Retype, word for word, the line holding "Given: Click the Wi-Fi status icon" and each line after it down to the end of the data; pictures are not copied.

Given information:
/---
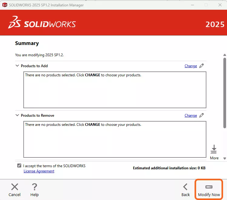Click the SOLIDWORKS logo in the red banner
The height and width of the screenshot is (200, 227).
pyautogui.click(x=42, y=23)
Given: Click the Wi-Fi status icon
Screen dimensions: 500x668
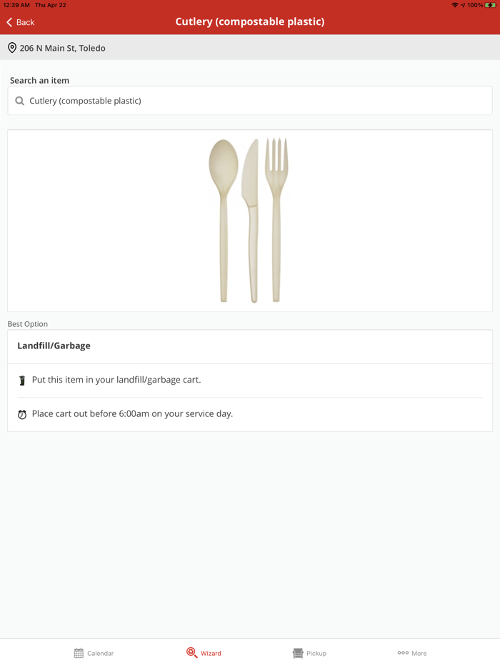Looking at the screenshot, I should pyautogui.click(x=455, y=5).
\---
Answer below:
Given: Click the Wi-Fi status icon
Screen dimensions: 500x668
Looking at the screenshot, I should pyautogui.click(x=455, y=5).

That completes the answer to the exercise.